Sono tornata a Kiev il 20 ottobre, dopo i bombardamenti. Dovevo sistemare alcune cose di lavoro, ci sono rimasta due settimane. Ho visto tutto, anche le distruzioni. Ora là il problema è l'energia elettrica, salta di continuo. Mio padre lavora in banca, si occupa della parte tecnica: per colpa dei continui blackout non vive più, deve intervenire di continuo: dorme in banca.

A causa della guerra ha perso dei parenti o persone che conosce?
Due persone che conoscevo. E mio cugino ora è in guerra, non so dove, non lo dicono per motivi di sicurezza. Ha 29 anni. Anche altri miei amici sono in guerra...

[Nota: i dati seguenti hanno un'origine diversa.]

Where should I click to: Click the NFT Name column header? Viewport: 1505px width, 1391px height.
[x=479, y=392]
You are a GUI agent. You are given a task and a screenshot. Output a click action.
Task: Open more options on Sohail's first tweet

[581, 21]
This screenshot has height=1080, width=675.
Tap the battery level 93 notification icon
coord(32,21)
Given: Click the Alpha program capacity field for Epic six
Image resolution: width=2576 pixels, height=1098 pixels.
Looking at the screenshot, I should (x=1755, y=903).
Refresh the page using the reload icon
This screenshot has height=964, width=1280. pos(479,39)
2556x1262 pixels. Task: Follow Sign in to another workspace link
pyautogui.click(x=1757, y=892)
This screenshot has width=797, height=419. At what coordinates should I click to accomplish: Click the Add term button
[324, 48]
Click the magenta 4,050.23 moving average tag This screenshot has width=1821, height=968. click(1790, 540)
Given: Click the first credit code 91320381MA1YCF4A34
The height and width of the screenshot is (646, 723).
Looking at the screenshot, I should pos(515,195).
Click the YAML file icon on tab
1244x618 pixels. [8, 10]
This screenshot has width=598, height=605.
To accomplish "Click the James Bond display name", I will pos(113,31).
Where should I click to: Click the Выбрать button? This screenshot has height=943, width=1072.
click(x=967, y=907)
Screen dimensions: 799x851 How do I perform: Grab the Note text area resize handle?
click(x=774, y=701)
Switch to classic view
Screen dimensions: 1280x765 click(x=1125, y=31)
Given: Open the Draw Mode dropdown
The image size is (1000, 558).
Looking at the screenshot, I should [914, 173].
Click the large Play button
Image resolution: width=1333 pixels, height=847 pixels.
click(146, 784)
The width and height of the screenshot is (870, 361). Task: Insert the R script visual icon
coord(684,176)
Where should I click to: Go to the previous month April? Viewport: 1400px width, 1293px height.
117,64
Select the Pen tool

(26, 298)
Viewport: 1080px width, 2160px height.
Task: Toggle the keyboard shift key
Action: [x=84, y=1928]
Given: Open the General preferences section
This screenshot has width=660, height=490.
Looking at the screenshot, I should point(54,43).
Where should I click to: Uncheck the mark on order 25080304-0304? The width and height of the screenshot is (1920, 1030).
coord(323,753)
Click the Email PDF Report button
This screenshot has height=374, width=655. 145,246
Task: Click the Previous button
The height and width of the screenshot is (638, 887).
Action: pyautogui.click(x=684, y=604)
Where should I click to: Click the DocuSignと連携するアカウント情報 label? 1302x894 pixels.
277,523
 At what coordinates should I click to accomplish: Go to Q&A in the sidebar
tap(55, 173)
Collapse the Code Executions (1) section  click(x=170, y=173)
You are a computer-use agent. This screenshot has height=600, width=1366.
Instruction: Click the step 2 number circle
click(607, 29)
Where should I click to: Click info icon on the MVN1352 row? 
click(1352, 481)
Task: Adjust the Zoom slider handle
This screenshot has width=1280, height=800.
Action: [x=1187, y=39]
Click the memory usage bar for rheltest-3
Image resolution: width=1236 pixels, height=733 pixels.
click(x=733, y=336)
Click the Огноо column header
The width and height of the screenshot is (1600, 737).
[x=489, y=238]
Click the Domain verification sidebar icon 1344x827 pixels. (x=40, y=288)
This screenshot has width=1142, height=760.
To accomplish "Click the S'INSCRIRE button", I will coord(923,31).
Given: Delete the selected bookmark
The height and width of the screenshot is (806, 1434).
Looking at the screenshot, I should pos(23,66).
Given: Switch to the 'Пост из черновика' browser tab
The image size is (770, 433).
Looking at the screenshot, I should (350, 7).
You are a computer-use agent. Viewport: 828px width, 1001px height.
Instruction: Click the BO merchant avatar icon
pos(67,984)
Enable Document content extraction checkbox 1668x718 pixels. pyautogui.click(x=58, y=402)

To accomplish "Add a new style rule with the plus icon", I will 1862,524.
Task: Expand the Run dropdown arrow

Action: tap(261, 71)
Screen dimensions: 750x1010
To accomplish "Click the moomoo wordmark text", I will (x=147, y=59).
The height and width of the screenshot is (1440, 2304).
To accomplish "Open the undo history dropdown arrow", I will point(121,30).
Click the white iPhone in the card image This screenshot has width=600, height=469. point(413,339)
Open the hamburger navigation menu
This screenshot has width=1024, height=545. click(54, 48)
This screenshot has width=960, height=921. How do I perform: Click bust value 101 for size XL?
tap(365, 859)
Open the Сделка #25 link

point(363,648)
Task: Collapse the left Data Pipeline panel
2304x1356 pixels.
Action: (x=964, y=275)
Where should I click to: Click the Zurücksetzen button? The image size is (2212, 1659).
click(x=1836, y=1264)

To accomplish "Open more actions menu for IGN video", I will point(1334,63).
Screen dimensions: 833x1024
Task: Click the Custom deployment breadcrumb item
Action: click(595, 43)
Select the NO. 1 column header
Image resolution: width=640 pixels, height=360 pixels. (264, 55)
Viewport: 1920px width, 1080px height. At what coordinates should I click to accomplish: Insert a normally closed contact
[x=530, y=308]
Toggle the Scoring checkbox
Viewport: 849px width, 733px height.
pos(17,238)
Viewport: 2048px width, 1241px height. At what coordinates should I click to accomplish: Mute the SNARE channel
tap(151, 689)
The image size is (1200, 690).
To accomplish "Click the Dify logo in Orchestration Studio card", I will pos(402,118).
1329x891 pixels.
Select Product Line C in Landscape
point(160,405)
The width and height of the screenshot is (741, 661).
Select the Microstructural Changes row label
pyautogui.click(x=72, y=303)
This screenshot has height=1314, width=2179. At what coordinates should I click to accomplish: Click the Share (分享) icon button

Tutti invocano la pace, il problema è quale pace. Lei che idea si è fatta?
La guerra è iniziata nel 2014, quando ero incinta, era solo in una parte del Paese. Se adesso si firmasse una pace e quelli restassero territori occupati dalla Russia, la guerra inizierebbe di nuovo e le nostre vite andrebbero presto all'aria un'altra volta. Questo è sicuro. La condizione della pace è l'integrità territoriale dell'Ucraina.

E l'invio di armi da parte dell'Occidente? Condivide?
Le armi servono al nostro Paese per resistere. Credo che da qui non tutti abbiano capito cosa sta succedendo: se i russi conquistano territori in Ucraina poi non si fermano lì, vengono avanti.

Lei cosa prova oggi?
Io vivo come in frigorifero, bloccata. Non posso permettermi di bere un caffè senza pensieri, di sorridere, di parlare delle cose belle, di divertirmi, perché penso sempre alla guerra. Così è come se la vita ti passasse di fianco: la vedi scorrere, ma non è la tua.

Ogni tanto riesce a "salire" sulla sua vita?
(Pausa) No, non ci riesco. Mi chiedo sempre: potrò mai tornare a casa? Tornare al mio lavoro al 100 per cento? E se invece resto qua, cosa dovrò fare? Come sarà il futuro? Per ora restiamo fino alla fine dell'anno scolastico di Marina. È lei la mia bussola. E so che la guerra non deve vederla, anche se lei già sa tantissimo. L'altro giorno è uscita da scuola, era triste. Le ho chiesto perché e lei mi ha detto: "voglio andare nella mia scuola in Ucraina, voglio sentirmi libera". L'ho abbracciata forte. E le ho detto: succederà. L'Ucraina deve vincere questa guerra e poi succederà.